WHAT TO PRODUCE.
Only an exact copy is wanted: the lines from the one holding "At what coordinates" through the last line below, minus the pictures.

-------- DATA EXCERPTS --------

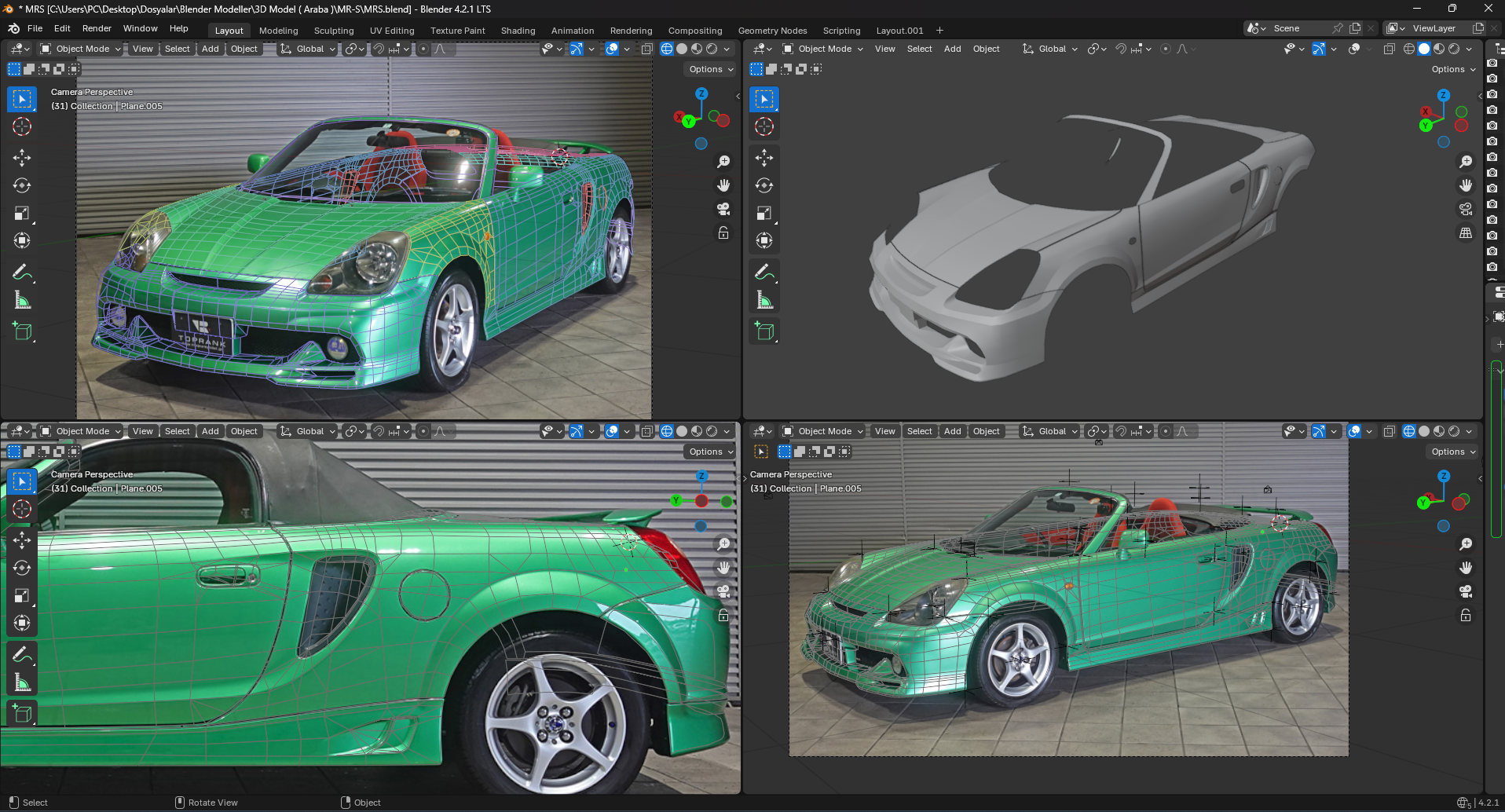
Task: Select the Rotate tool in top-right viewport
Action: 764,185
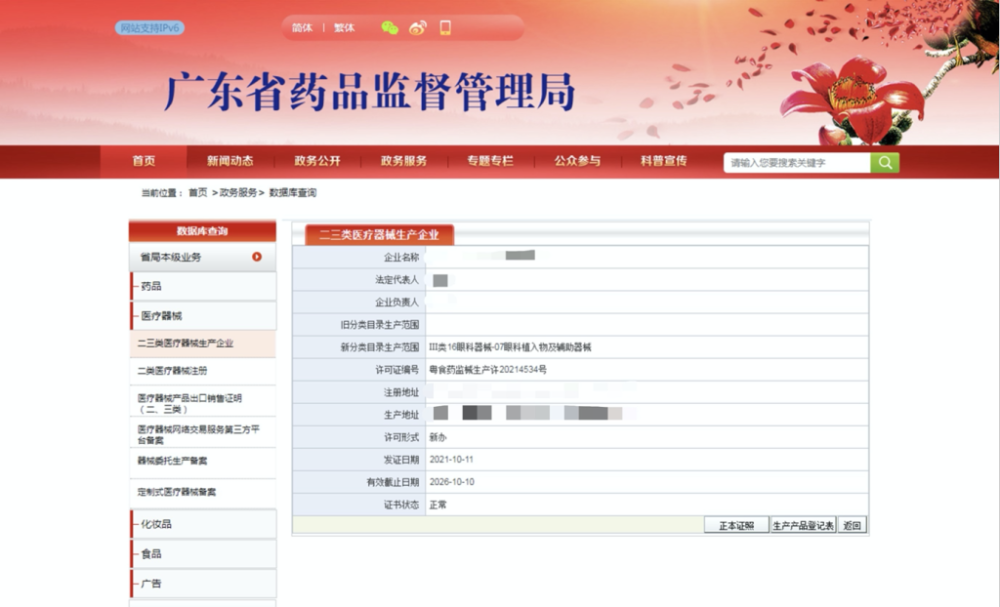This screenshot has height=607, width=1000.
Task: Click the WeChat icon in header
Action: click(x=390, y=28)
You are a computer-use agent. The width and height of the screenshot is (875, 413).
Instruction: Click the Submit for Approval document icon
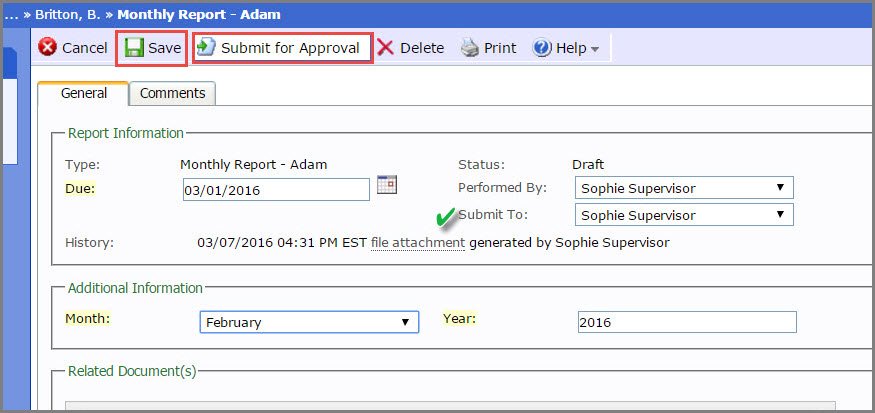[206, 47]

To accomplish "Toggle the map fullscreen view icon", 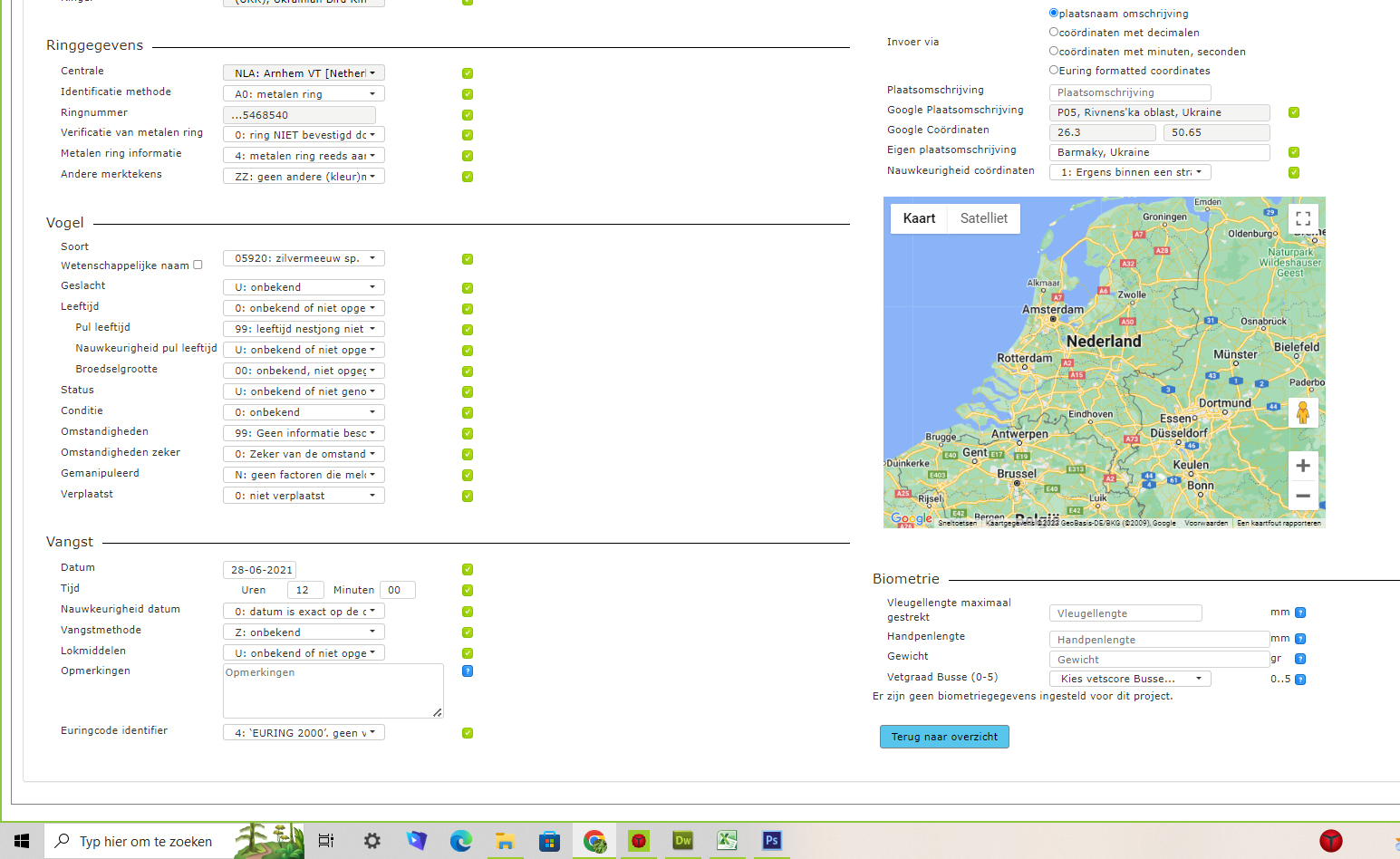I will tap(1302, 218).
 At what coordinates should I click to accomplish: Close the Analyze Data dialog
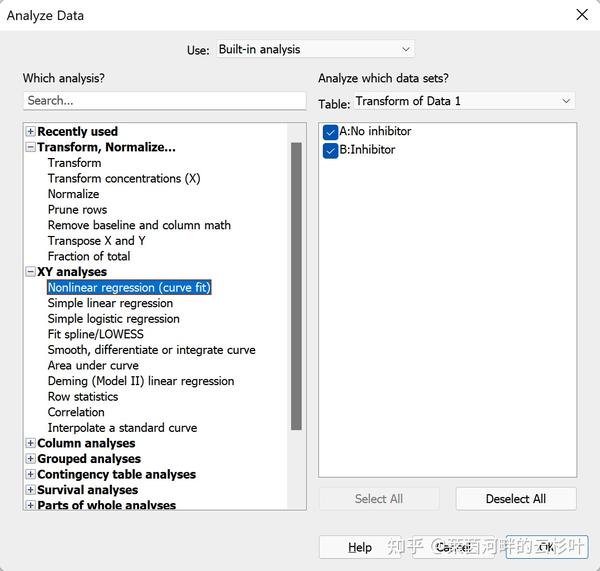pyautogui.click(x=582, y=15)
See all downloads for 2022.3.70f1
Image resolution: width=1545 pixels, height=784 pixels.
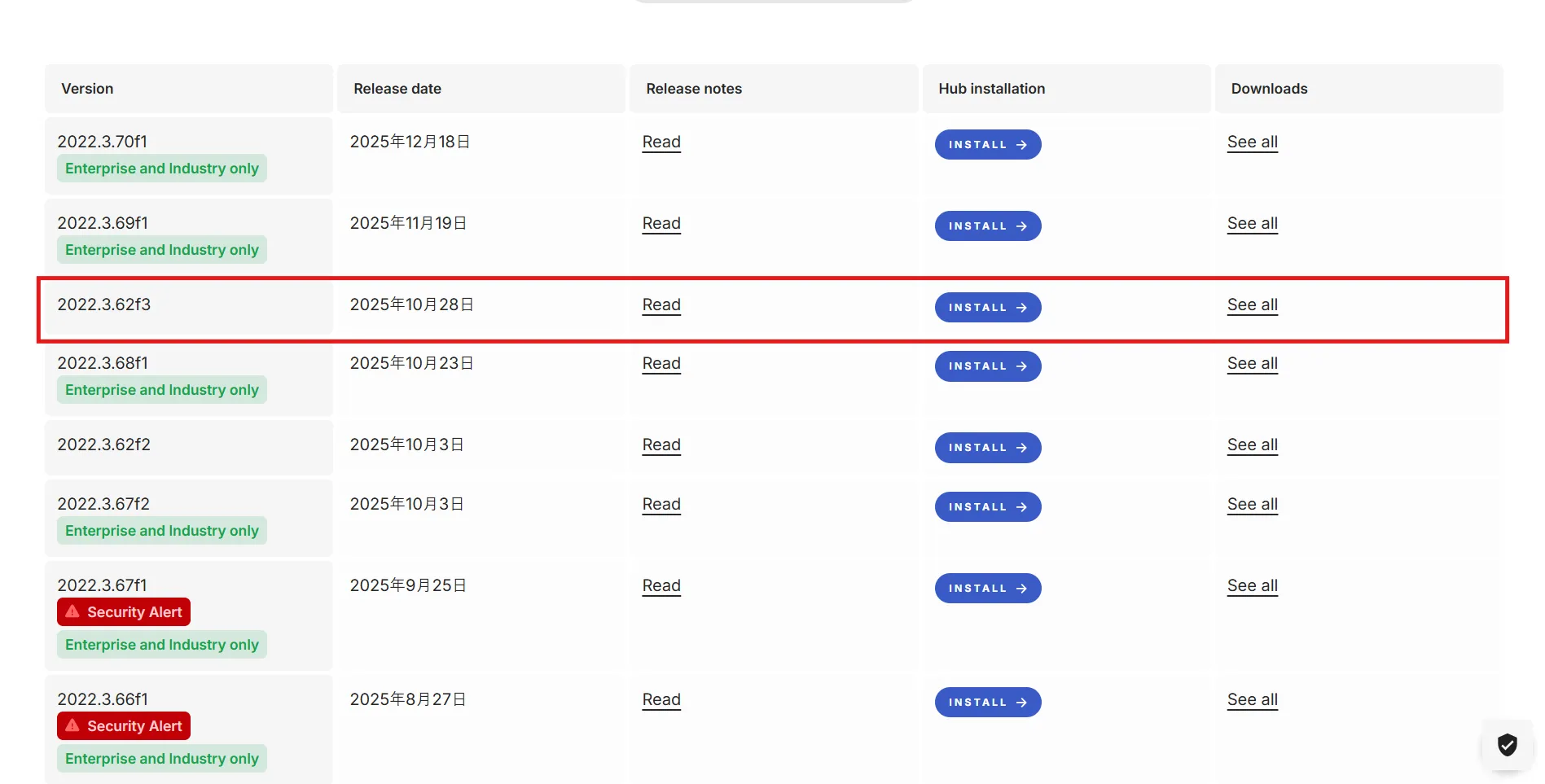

--------

SOLVED EXERCISE.
 At what coordinates should I click to accomplish: Close the Analyze Data dialog
pyautogui.click(x=582, y=15)
See all downloads for 2022.3.70f1
Image resolution: width=1545 pixels, height=784 pixels.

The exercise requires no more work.